It's hard to believe the Ant Genn excitedly chatting about his forthcoming tour is the same, notorious Ant Genn who stumbled his way through the britpop scene of the mid 90s.

As a member of Pulp and Elastica and long term boyfriend of Catatonia's Cerys Matthews, he was a darling of the circuit - he knew everyone, was seen everywhere...and tried everything. After a spell with Joe Strummer's post-Clash band The Mescaleros, he checked himself into rehab and was given just six months to live. Now clean, he's channelled his passion for heroin back into his first love - music.

After years helping out friends - he worked on former flatmate Robbie Williams' Life Thru A Lens and co-produced Grace Jones' last album - he and fellow Mescalero Martin Slattery decided to grab a bit of the glory for themselves and formed The Hours in 2004. "It's mad innit - starting a band when you're in your 30s?" he asks. "I remember seeing Liam (Gallagher) when we first got the band together - I hadn't seen him for ages and I told him I'd started singing and he was like, 'ah, wicked...' I saw him about a year later and he said 'hey - I heard you on the radio the other day. That When You Were Good song's wicked.' People had never thought of me as a singer and I don't think I had either – not with the frontmen I've worked with. I was worried people would think I was a sad old ****."

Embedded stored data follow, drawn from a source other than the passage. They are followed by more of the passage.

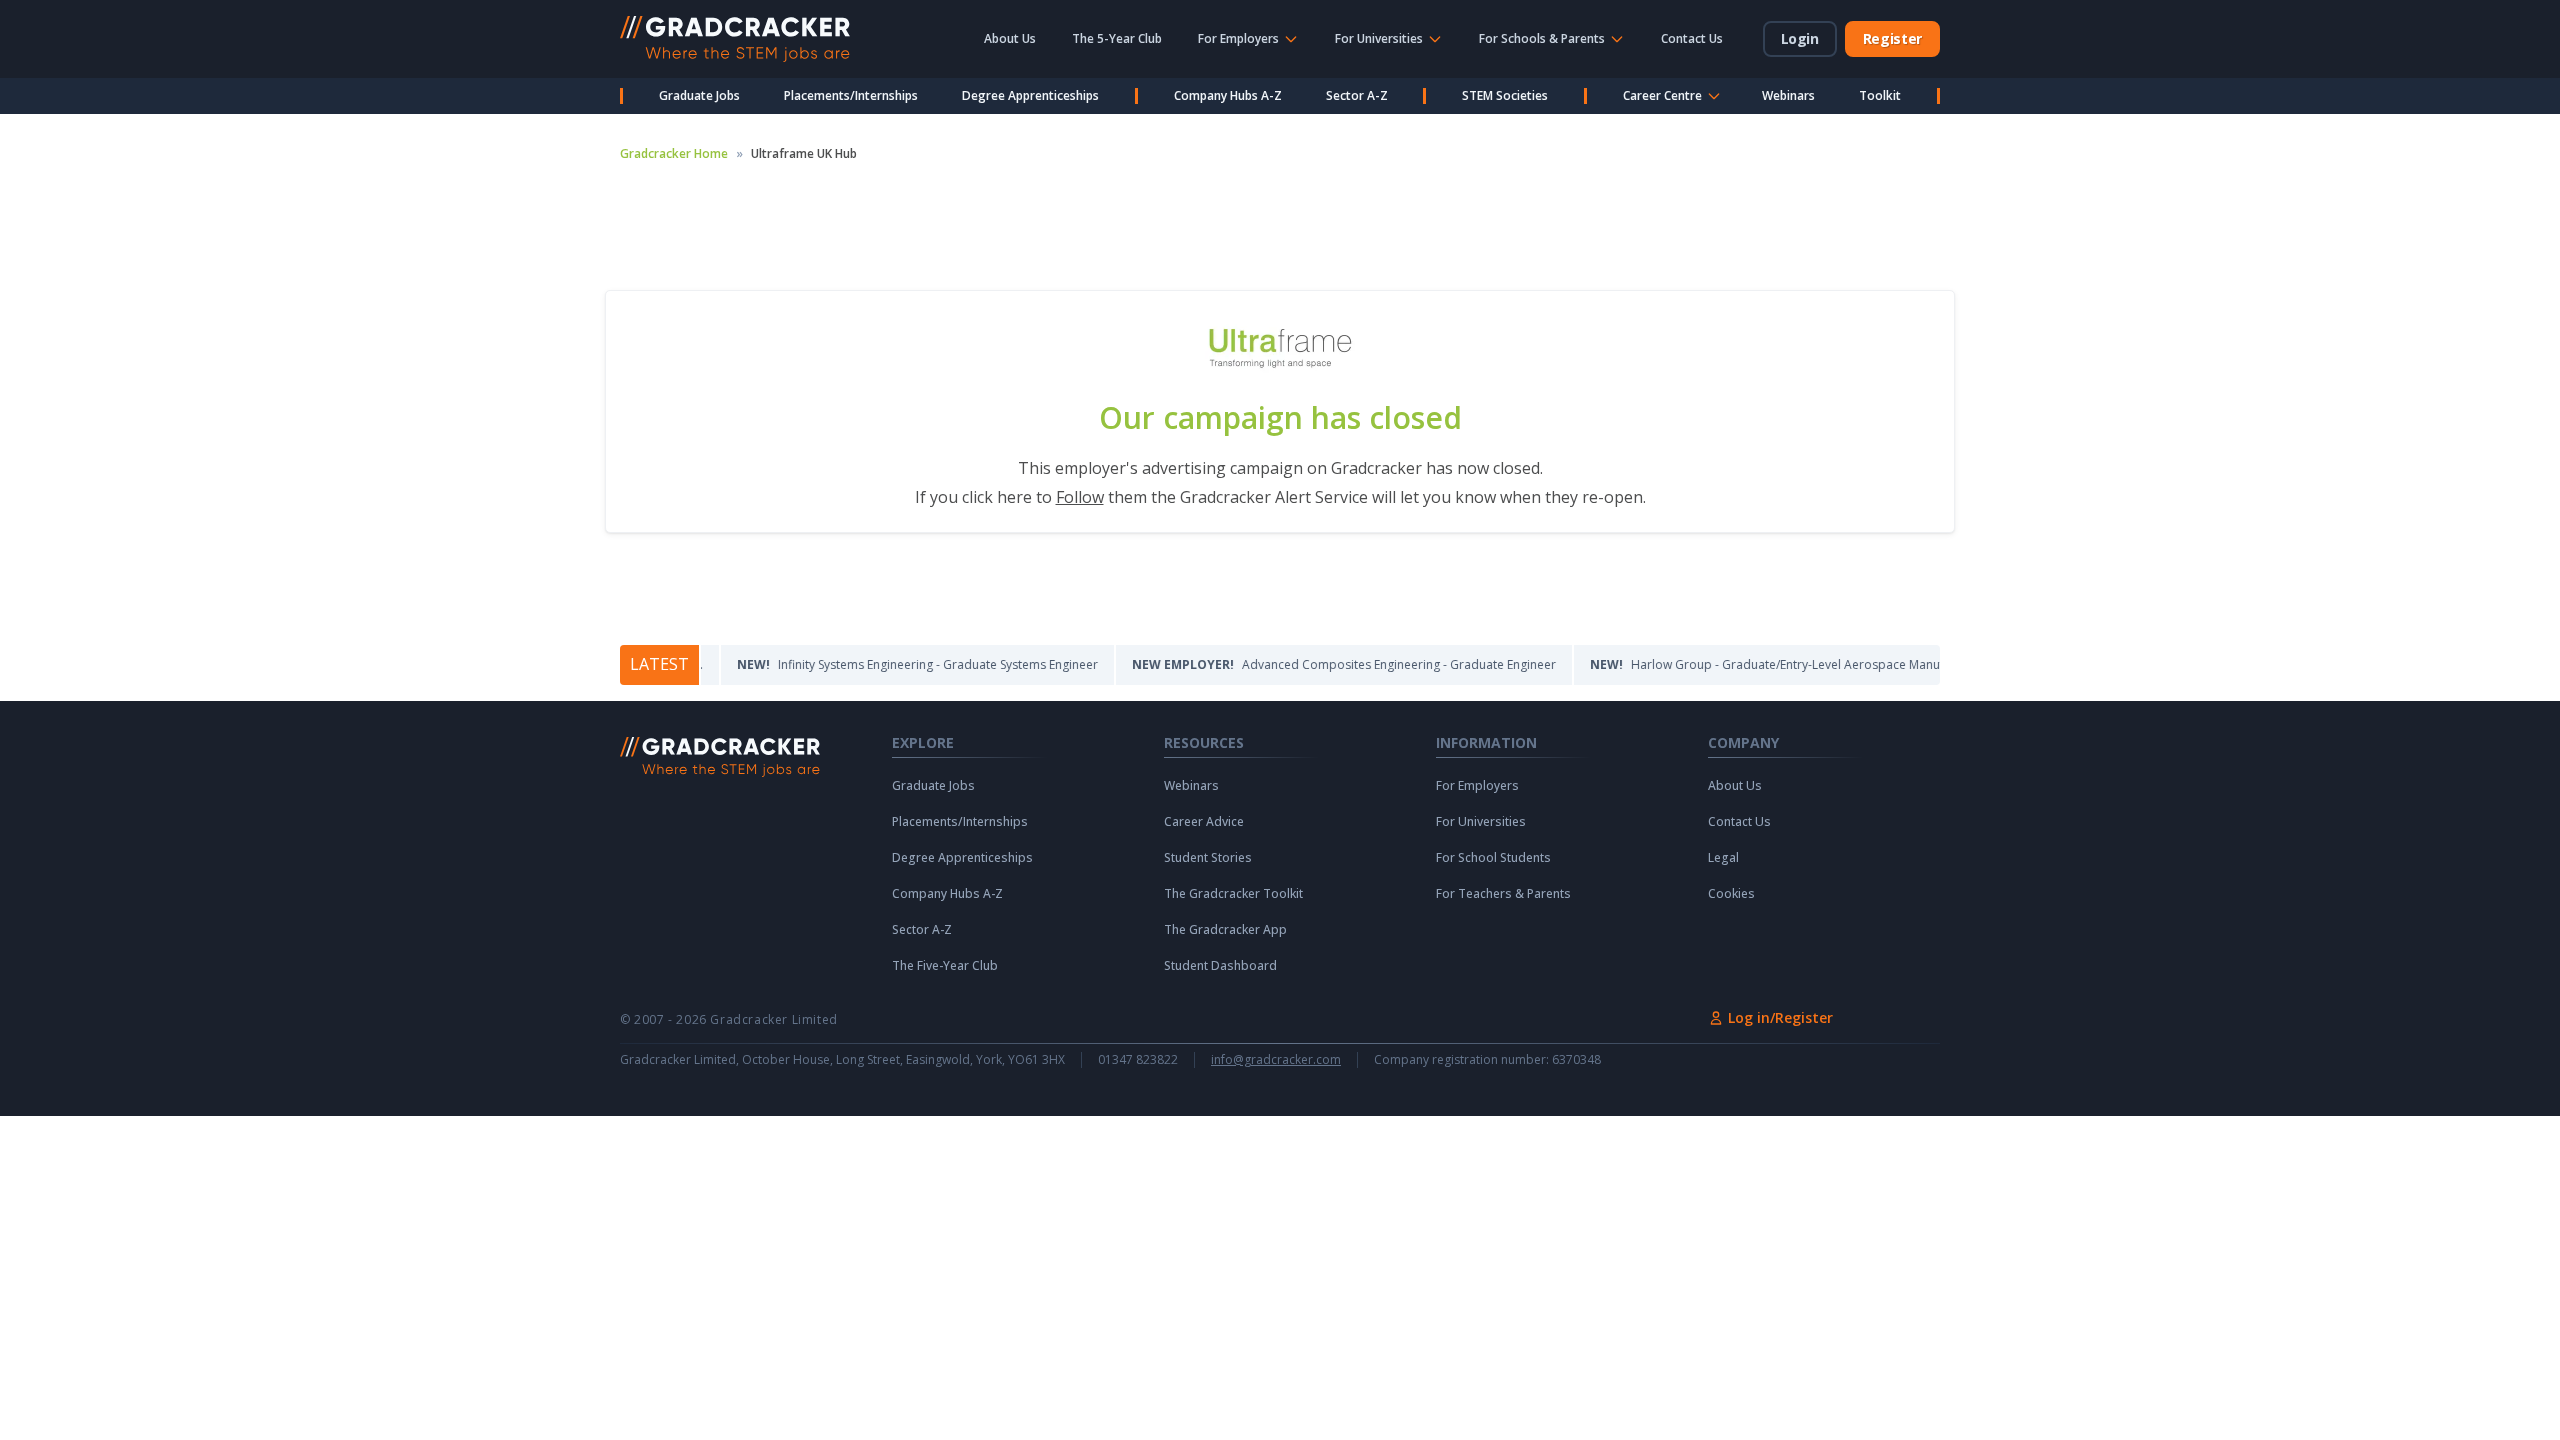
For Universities (1481, 822)
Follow (1080, 497)
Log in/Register (1780, 1017)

At 38, age seems to hang over Ant - "God, when you were watching Dangermouse, I was out, off my face on E," he tells me. But he at the same time he seems to relish it. "You know, the problem with bands today is they're too young. They haven't paid their dues. Do you know what number REM album Losing My Religion was on? Their seventh! Pulp were going for 16 years before they had a hit. No record company would pay any attention to bands like that anymore. At my age, Francis Bacon was still smashing up paintings cause he thought they were crap.

"At 20-odd you've not lived through anything and it means half these bands can't play for **** . They're writing about stuff that just doesn't matter to me. Like The View - why do I care that they've been wearing the same jeans for a few days? And Scouting For Girls - yeah, they met a girl at the bus stop, she was what?

"Maybe I'm too open, but I write about what I'd want to hear about. I think cleaning up your dad's blood and sick when he's had a stroke and your mate hanging himself is far more interesting than how long you've been wearing your jeans for."

So does he still go and see bands? "Are you joking? Course I do - since I stopped shooting up I need something to keep me sane. I'll go and see owt...but it's not like it used to be. We had a great time in the 90s - that time when art, film and music just came was a brilliant scene. You don't get anything like that now - there's no scene at all. When I first went to Glastonbury in 94, on the Sunday on one stage, they had Pulp, Oasis, Radiohead, Blur and Spiritualised. What do you get now?"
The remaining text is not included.